## Exercise objective
Pull each line holding "next" out of the entries below.

Collected data:
== Segment start ==

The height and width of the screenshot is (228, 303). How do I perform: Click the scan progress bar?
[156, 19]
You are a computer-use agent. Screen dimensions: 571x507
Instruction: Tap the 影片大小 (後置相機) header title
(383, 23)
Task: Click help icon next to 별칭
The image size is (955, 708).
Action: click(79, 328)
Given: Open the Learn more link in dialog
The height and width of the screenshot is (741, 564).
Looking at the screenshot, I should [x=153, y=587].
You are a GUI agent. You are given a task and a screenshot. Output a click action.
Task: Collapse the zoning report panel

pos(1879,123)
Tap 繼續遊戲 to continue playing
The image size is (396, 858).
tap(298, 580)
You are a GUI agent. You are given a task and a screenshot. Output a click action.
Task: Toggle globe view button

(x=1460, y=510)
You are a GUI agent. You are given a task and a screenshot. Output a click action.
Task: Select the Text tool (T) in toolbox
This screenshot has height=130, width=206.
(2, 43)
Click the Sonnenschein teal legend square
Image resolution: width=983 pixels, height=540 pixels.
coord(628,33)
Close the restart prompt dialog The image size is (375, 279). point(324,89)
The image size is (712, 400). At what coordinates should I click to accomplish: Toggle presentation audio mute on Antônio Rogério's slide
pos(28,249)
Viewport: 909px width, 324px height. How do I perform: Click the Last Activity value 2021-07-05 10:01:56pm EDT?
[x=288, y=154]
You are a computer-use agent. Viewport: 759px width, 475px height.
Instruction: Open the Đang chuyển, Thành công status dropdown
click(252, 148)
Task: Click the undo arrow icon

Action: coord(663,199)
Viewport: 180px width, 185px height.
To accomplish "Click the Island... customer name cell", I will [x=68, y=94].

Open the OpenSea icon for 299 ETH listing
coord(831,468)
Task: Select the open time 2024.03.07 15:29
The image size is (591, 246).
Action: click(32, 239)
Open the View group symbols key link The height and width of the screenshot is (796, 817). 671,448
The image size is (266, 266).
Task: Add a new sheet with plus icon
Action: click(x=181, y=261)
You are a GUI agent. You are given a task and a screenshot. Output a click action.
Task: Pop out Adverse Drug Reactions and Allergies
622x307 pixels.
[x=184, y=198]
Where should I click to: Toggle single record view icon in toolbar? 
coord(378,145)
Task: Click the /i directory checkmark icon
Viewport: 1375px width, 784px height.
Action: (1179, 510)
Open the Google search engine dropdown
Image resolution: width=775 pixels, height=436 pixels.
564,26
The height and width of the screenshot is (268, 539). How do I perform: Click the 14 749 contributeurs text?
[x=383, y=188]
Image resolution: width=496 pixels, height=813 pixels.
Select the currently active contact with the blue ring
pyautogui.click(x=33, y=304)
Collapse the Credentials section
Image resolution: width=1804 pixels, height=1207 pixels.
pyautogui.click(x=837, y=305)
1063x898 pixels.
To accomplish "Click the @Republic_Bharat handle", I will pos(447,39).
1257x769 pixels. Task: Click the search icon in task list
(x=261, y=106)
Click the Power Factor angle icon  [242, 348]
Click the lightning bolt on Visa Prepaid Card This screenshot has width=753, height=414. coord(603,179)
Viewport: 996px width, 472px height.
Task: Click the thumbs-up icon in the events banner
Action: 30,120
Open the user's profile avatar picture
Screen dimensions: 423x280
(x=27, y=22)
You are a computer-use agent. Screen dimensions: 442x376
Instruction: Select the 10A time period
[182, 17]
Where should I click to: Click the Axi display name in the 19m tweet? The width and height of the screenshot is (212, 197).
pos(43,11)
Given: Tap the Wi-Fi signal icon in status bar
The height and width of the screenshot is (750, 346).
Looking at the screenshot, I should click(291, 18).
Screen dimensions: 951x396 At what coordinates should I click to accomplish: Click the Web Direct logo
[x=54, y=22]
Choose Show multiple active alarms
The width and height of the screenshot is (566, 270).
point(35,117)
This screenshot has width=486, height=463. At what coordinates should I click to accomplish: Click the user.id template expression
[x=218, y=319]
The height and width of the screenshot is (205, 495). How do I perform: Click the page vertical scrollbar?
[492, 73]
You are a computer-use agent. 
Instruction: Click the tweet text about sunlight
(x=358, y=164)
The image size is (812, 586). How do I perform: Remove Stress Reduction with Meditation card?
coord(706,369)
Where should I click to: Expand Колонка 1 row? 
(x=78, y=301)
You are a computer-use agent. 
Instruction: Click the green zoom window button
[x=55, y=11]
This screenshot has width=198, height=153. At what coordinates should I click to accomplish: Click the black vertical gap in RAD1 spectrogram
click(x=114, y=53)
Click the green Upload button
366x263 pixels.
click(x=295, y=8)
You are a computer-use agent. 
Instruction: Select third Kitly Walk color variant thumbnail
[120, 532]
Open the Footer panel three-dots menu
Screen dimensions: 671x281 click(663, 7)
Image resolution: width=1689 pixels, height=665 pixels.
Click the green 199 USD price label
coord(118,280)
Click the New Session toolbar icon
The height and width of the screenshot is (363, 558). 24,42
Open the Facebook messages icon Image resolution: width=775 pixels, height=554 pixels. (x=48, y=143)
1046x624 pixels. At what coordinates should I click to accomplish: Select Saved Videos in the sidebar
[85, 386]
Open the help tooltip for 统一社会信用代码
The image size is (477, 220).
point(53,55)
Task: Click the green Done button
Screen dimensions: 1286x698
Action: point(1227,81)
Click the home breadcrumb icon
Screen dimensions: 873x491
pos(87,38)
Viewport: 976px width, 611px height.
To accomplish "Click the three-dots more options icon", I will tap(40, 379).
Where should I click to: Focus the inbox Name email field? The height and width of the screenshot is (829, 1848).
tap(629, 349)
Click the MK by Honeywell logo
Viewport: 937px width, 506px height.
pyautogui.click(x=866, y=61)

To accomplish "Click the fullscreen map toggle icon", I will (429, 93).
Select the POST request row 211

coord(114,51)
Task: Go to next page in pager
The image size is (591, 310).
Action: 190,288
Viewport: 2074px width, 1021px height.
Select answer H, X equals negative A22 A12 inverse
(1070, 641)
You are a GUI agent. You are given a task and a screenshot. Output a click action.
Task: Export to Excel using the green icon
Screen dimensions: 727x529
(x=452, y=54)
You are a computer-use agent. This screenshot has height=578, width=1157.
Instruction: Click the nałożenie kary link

== Segment end ==

## Solution to this problem
Task: Click help icon next to 별칭
Task: Go to next page in pager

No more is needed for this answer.